### [Exercise material]

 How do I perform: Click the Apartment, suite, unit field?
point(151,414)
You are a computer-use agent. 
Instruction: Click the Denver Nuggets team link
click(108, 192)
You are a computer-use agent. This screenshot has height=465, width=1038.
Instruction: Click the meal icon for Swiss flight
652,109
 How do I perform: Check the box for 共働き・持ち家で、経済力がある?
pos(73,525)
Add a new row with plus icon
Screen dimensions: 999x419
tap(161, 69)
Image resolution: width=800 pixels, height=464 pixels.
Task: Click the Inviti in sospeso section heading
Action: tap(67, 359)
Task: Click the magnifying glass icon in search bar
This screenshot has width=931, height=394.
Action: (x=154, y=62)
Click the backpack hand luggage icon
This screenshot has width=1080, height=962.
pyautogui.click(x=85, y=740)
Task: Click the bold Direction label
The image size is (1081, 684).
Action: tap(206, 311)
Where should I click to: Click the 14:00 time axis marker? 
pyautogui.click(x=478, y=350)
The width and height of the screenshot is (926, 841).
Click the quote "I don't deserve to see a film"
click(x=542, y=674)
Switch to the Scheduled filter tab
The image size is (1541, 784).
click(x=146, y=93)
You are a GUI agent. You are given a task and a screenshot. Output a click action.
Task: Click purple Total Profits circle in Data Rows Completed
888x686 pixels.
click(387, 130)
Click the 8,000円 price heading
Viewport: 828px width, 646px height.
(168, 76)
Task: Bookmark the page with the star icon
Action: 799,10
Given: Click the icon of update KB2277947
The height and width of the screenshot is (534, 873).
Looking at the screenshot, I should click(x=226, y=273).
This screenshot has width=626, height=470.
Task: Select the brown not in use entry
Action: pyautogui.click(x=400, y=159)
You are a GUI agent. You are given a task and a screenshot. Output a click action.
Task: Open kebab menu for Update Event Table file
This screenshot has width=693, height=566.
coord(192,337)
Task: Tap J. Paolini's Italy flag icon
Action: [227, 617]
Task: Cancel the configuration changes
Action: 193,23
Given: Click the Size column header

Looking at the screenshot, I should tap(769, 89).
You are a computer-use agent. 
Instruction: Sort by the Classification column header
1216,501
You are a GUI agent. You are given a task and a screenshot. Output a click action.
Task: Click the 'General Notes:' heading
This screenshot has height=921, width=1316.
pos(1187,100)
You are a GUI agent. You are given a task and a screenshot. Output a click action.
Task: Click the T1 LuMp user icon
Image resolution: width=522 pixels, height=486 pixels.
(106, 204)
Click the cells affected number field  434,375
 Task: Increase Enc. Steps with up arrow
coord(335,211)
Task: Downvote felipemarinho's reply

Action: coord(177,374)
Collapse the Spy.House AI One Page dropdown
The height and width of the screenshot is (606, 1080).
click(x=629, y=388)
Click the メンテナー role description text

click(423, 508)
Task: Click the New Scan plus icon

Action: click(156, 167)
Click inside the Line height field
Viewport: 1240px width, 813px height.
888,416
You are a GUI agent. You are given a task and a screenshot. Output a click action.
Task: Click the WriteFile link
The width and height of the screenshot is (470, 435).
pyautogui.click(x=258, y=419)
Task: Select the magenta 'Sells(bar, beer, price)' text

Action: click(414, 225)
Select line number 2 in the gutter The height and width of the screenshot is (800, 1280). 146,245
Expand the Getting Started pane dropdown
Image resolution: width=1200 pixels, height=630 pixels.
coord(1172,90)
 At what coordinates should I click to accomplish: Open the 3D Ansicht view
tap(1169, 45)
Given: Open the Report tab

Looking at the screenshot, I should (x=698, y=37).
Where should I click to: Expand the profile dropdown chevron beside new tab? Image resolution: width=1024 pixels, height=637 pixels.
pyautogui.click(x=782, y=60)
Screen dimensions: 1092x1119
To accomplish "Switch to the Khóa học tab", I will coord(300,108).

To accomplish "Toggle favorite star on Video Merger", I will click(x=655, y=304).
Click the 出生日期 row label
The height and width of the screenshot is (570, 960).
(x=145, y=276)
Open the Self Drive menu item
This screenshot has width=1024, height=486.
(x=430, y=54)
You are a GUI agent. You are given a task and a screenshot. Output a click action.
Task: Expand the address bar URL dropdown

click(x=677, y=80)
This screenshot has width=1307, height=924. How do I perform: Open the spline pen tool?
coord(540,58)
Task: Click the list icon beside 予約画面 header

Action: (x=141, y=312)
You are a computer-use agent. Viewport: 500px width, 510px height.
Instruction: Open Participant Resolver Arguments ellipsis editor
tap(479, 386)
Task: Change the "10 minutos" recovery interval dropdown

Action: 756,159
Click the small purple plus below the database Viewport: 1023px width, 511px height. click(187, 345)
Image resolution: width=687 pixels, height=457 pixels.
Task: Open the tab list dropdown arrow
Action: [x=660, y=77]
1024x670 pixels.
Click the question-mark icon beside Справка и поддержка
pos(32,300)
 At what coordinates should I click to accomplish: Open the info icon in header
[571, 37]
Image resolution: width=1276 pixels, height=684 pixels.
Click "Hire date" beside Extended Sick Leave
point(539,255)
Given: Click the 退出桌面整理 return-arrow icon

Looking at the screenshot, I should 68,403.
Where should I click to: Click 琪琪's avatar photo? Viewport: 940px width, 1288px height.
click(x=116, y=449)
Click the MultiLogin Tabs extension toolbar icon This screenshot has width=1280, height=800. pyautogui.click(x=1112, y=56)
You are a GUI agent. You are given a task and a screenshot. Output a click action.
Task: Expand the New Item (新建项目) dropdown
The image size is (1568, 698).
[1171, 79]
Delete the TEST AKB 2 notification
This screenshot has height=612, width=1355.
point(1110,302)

### [Your task]
An exact copy is required of each line from the one containing "Click the MultiLogin" through the last line of the material, and of no other line.

### [Solution]
Click the MultiLogin Tabs extension toolbar icon This screenshot has width=1280, height=800. pyautogui.click(x=1112, y=56)
You are a GUI agent. You are given a task and a screenshot. Output a click action.
Task: Expand the New Item (新建项目) dropdown
The image size is (1568, 698).
[1171, 79]
Delete the TEST AKB 2 notification
This screenshot has height=612, width=1355.
point(1110,302)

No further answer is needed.